Lessons from Kaiser poll on single payer

It’s easy to say that we can build on the Affordable Care Act by gradually covering more people and by controlling spending by eliminating waste, but these are wishes, not policies. In most instances, there is no simple patch that would work, but rather most changes increase the administrative complexity, add significantly to the costs, and fall short of fully correcting the specific problems addressed.
--Comment from Don McCanne

Kaiser Health Tracking Poll: February 2016
by Bianca DiJulio, Jamie Firth, Ashley Kirzinger, and Mollyann Brodie
Kaiser Family Foundation, February 25, 2016

The February Kaiser Health Tracking Poll asked the public about broad options for changing the health system that are currently being discussed and finds more Americans (36 percent) say policymakers should build on the existing law to improve affordability and access to care than any other option presented.  Sixteen percent say they would like to see the health care law repealed and not replaced, 13 percent say it should be repealed and replaced with a Republican-sponsored alternative, and 24 percent say the U.S. should establish guaranteed universal coverage through a single government plan.

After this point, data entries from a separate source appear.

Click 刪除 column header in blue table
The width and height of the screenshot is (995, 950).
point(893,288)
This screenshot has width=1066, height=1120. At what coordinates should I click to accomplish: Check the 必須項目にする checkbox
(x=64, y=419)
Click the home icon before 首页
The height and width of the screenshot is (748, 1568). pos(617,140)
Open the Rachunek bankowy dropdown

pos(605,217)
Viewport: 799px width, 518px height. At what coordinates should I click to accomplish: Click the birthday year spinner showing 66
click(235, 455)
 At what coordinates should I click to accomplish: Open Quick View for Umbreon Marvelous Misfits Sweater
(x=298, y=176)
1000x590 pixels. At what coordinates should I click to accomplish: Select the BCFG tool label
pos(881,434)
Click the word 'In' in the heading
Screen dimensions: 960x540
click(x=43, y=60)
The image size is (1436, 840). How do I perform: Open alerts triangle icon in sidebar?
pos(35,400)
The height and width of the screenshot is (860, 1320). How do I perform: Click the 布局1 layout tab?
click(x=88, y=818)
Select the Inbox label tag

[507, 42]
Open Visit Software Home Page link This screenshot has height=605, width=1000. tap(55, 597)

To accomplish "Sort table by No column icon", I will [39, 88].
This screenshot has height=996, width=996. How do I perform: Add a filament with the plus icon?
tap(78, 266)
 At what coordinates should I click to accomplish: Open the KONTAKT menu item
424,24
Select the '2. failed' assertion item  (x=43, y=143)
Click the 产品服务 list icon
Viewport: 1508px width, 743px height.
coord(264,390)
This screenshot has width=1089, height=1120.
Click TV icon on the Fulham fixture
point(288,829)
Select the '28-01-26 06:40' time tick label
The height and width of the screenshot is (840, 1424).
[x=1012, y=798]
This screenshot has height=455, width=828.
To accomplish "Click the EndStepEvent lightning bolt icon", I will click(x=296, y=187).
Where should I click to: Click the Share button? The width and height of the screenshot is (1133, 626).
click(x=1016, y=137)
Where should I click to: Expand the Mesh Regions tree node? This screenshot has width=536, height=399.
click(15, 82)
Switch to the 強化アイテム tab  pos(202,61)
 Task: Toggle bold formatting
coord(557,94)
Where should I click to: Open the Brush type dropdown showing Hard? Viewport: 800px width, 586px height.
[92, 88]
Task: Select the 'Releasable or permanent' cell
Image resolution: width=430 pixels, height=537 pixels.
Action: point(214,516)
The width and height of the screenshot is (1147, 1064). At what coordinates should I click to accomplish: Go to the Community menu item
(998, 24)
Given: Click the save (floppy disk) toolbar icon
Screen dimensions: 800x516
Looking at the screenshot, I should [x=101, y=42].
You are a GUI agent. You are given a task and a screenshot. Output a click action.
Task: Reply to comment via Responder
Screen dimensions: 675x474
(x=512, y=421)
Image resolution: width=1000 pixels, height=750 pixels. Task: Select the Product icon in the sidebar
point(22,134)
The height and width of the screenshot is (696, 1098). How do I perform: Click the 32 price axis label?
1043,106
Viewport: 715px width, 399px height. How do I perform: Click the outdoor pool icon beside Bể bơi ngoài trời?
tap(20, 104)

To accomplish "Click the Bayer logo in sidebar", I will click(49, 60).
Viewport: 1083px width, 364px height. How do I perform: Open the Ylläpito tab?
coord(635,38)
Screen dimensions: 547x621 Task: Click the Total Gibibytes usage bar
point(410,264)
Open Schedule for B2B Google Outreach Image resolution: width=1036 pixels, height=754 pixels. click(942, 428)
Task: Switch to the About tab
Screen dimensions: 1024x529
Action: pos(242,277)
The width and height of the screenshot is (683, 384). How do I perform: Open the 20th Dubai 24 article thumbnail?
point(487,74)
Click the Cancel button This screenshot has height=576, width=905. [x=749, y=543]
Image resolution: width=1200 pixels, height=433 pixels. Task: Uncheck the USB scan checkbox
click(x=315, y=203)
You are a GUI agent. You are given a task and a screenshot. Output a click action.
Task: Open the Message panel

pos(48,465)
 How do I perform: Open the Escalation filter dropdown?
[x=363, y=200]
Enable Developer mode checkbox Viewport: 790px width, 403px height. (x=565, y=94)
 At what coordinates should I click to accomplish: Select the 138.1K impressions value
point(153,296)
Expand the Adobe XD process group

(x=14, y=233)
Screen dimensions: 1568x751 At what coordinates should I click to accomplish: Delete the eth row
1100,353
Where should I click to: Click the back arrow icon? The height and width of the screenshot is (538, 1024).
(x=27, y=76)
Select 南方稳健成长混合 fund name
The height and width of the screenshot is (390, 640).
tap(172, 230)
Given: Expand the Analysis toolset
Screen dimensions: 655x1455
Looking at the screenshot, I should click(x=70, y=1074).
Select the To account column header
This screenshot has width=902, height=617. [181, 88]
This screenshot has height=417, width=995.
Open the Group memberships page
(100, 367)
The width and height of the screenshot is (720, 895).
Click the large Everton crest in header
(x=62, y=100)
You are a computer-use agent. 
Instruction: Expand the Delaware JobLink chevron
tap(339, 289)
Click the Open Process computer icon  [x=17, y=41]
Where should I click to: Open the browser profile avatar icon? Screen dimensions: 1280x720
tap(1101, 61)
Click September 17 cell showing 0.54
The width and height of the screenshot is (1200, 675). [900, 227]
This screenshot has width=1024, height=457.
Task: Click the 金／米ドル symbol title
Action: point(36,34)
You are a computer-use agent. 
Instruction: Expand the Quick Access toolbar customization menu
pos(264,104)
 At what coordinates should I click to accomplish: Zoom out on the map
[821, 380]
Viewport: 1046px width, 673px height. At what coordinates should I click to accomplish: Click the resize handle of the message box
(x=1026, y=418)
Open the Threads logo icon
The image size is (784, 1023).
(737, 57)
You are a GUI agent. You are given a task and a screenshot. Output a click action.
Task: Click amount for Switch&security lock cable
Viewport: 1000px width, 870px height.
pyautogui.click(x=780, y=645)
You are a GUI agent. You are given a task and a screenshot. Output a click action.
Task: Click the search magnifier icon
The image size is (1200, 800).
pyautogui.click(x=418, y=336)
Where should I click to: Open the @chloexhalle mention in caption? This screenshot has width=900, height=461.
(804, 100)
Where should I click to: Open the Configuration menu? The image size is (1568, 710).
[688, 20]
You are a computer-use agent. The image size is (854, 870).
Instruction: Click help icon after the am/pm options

As debate continues over the idea of universal coverage through a single government plan, the survey finds the public divided, with half saying they favor the idea and 43 percent saying they oppose it, and some opinions swayed after hearing counterarguments. In addition, majorities of Democrats and independents favor the idea, compared to just 20 percent of Republicans. Most Americans think that if guaranteed universal coverage through a single government plan was put into place, uninsured and low-income people would be better off, but there is little consensus among the public about how it would impact their care personally.

This month’s poll also explores the public’s reaction to a few terms used to describe the idea of expanding health insurance coverage to all Americans. Majorities say they have a positive reaction to the terms “Medicare-for-all” and “guaranteed universal health coverage” and fewer say the same for “single payer health insurance system” and “socialized medicine.”  About half (53 percent) of Democrats say they have a very positive reaction to “Medicare-for-all” compared with 21 percent who say the same for “single payer health insurance system.”